The final moral principle to be discussed is justice, which is often regarded as synonymous with fairness, rightness and equity.12 Justice can be classified into three groups when it comes to healthcare ethics: distributive justice, rights-based justice and legal justice.43 In this case here, rights-based justice appears to be the most relevant for discussion since it is widely acknowledged to be integrally linked to respect for autonomy,45 where there is equal right for every patient to exercise his or her autonomy and the fundamental moral obligation for doctors to respect each patient’s autonomy.46 Hence, in the event that Rebecca insists on refusing nutrition, the role of her GP will be to support her by ensuring non-intervention.
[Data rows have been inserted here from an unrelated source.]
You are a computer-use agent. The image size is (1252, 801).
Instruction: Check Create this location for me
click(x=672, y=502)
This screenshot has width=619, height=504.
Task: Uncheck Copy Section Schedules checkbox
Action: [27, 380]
In conclusion, this paper has explored the case of Rebecca, a 25-year-old female patient who became quadriplegic after a car accident. Guided by the four principle-based ethics of autonomy, beneficence, non-maleficence and justice, Rebecca’s situation here has illustrated that respect for autonomy takes precedence when competency and informed consent have been determined. Rebecca’s GP will therefore have to comply with her decision to refuse nutrition. Although this paper focuses on passive euthanasia, the end result is the same with active euthanasia—death; and there is a divided sentiment on whether euthanasia is morally and legally acceptable. With Victoria setting the example through legalisation of physician-assisted suicide, further evaluation is still required from this newly implemented system, along with further study of countries where euthanasia is legal, to understand Australia’s stand in euthanasia.